「剣巻」の密教的転換

高尾祐太さんの「『平家物語』「剣巻」の密教的転換―風水龍王をめぐって―」(「国語と国文学」 2020/1)を読みました。「剣巻」とは、壇浦合戦で三種神器の宝剣が喪われた記事に関連して『平家物語』中の1章段として語られ、それに源家に伝わる宝剣の話などを盛り込んだ「剣巻」という作品としても存在し、また屋代本『平家物語』や『太平記』の付録にもなっている作品です。

高尾さんは「剣巻」諸本が安徳天皇の正体を「風水龍王」とすることに注目し、風水竜王について記す『釈摩訶衍論』(真言宗根幹の書で、日本では密教の書として読まれたそう)に拠って、八岐大蛇の尾から宝剣が取り出されるのは、無明に蔽われた衆生心から智を得ることの比喩であり、中世人には理解できたはずとしています。また海は覚りの境地を表し、風水竜王が宝剣を携えて海へ沈むのは、無明に蔽われた衆生の一心が覚りの世界へ至る過程を表すものと説きます。
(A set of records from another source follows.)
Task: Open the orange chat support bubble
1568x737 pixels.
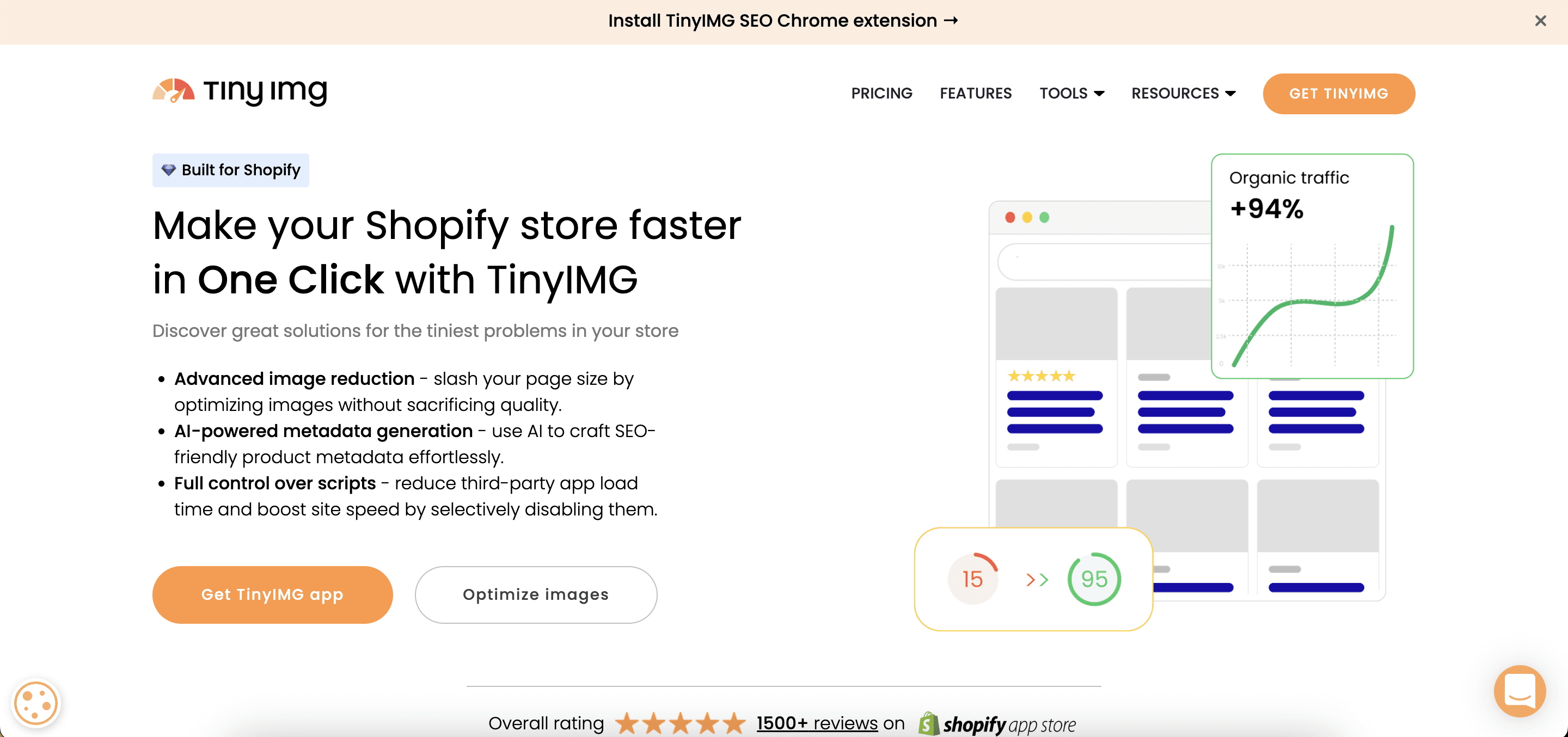Action: pos(1520,691)
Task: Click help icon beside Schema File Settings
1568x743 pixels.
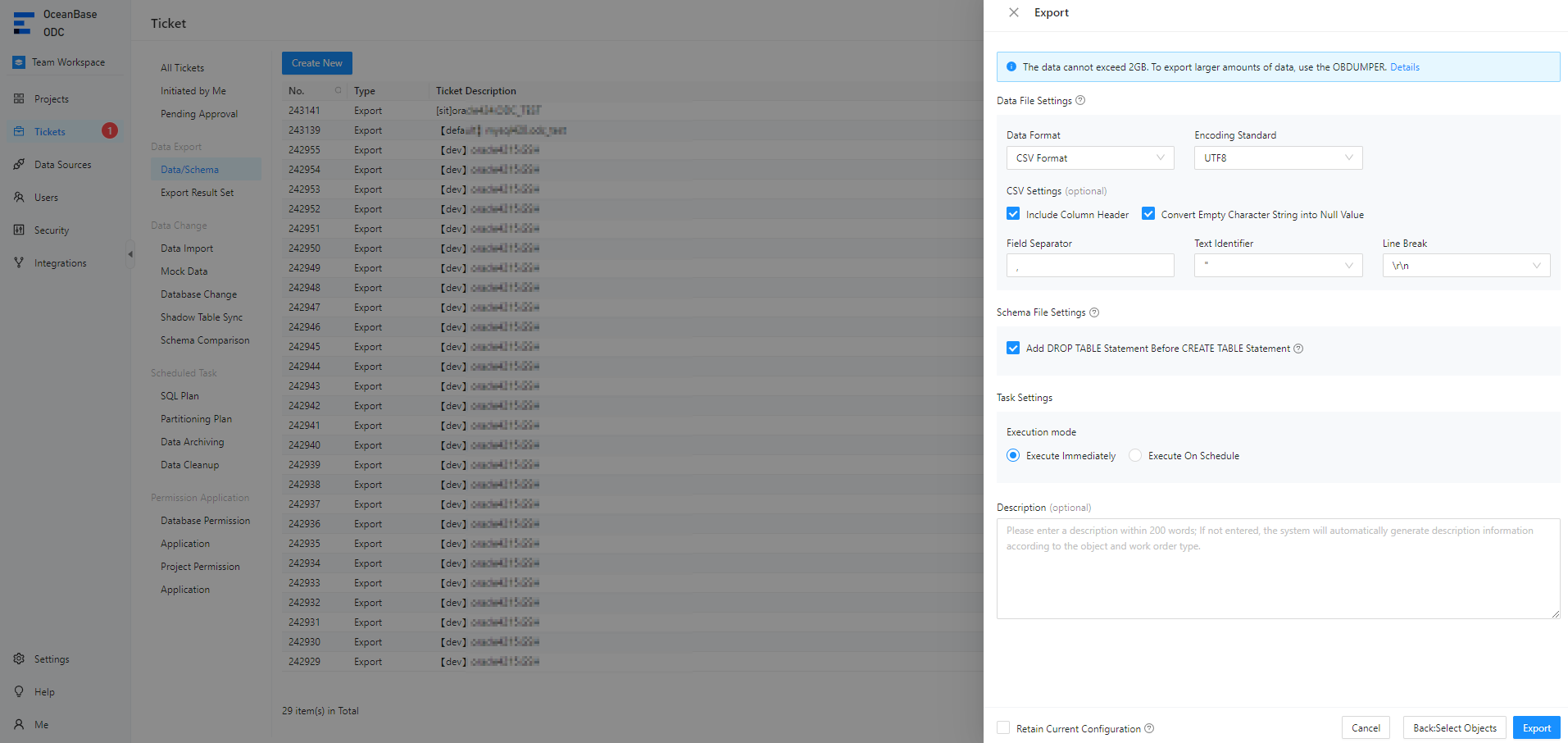Action: (x=1094, y=312)
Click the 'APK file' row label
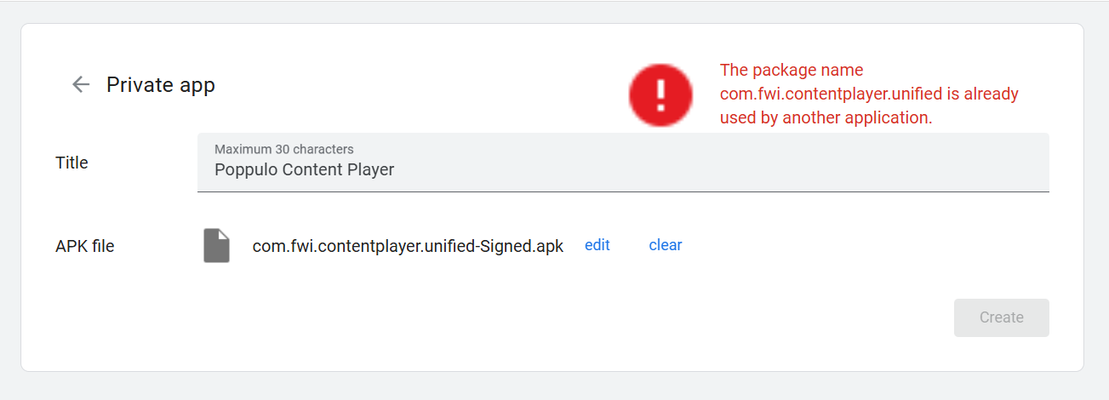The width and height of the screenshot is (1109, 400). click(x=85, y=246)
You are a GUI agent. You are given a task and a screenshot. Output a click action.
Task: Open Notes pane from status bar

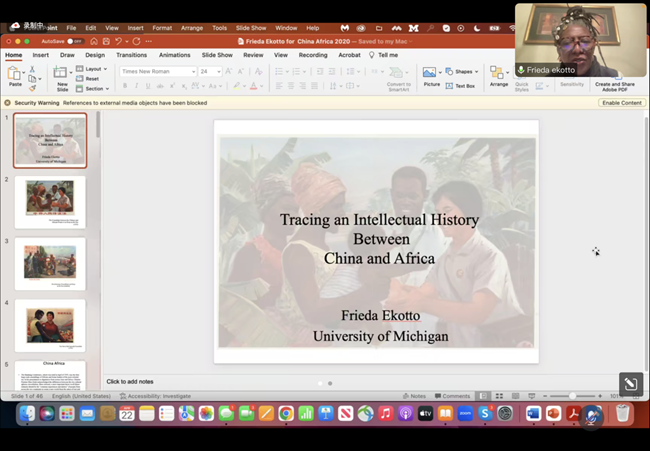[416, 396]
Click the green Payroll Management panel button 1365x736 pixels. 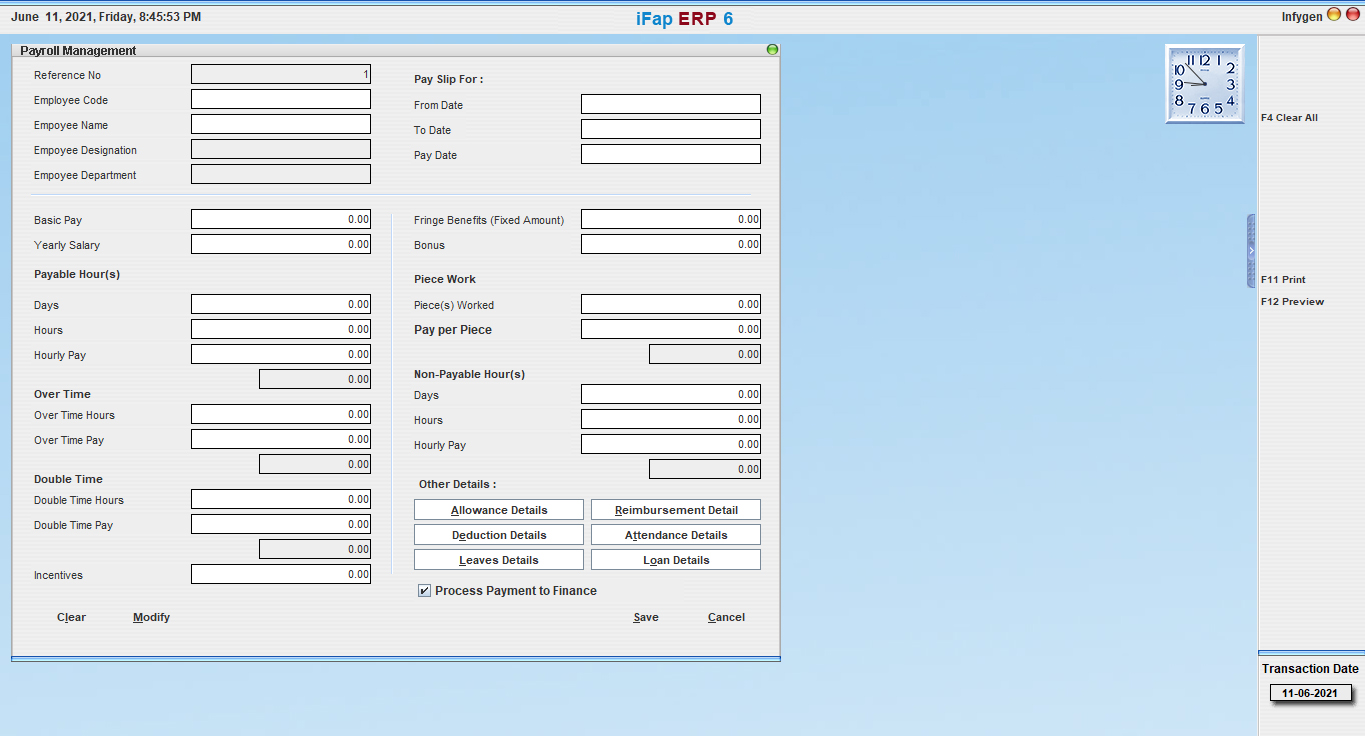(x=772, y=49)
そして密教においては盛者必衰・諸行無常は有縁のことであって、宝剣水没記事は、その背後にある真理を透視するものだとも言うのです。

屋代本『平家物語』は密教的な場と関係があり、百二十句本と同様、灌頂巻を持たない代わりに「剣巻」が真の救済を示しているのだというのが、高尾さんの提案です。密教のテクストには深浅の意義が重層的に存在しており、解釈は享受者に委ねられている、「風水竜王」はその鍵であると結びます。

密教テキスト読解の正誤は、私には判断できません。また『平家物語』の享受者層をどう想定するのかも、議論の余地があるでしょう。しかし屋代本になぜ「剣巻」が付いているのかに注目したことは、賛成です。私としては、「舟のゐとく」や「秤の本地」など、物に寄せて歴史を叙述する系譜の指向にも注目して欲しいと思います。